[Opening DATA EXTRACTS section]
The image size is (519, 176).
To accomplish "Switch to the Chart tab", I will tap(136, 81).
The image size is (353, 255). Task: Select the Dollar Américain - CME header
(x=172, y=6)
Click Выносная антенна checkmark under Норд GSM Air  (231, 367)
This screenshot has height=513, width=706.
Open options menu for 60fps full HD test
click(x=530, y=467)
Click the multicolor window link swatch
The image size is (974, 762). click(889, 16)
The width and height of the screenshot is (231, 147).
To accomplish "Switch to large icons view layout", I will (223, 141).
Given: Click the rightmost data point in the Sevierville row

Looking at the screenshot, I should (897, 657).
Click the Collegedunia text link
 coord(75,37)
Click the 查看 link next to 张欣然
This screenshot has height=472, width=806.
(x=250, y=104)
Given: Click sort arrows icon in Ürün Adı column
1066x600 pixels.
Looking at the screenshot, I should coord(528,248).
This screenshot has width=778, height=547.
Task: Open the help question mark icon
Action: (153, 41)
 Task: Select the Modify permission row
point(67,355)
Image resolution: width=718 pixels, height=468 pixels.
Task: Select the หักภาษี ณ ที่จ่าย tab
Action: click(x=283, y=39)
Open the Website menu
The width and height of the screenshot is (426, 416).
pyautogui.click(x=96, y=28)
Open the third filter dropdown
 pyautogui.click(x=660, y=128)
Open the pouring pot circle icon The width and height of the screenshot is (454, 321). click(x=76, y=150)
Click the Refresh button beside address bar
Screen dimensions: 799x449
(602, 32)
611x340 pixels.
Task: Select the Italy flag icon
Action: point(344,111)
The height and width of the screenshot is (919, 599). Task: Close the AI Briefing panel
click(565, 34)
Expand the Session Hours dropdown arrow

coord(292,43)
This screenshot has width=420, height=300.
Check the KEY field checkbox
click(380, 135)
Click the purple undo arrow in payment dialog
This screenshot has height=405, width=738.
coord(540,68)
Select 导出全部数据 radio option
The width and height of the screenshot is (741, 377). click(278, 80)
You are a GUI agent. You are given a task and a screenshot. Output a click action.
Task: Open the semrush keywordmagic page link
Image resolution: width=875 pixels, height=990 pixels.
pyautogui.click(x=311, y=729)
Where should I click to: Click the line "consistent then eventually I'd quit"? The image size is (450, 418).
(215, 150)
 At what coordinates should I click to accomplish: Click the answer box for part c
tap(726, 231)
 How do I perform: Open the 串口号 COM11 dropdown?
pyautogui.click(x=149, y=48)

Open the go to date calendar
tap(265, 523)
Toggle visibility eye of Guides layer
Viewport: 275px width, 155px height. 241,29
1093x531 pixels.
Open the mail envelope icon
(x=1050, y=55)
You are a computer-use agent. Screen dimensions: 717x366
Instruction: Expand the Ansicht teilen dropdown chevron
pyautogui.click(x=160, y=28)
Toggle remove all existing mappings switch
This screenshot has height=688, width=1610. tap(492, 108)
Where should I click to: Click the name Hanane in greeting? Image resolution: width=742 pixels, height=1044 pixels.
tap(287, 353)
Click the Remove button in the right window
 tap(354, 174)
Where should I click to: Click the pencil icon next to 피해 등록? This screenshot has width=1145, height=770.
[Closing DATA EXTRACTS section]
**WHAT TO DO:**
Scan the entries above, and wherever a line holds the string "agent", copy it.

**SOLUTION BELOW:**
You are a GUI agent. You are given a task and a screenshot. Output a click action.
You are a computer-use agent. Screen dimensions: 717x366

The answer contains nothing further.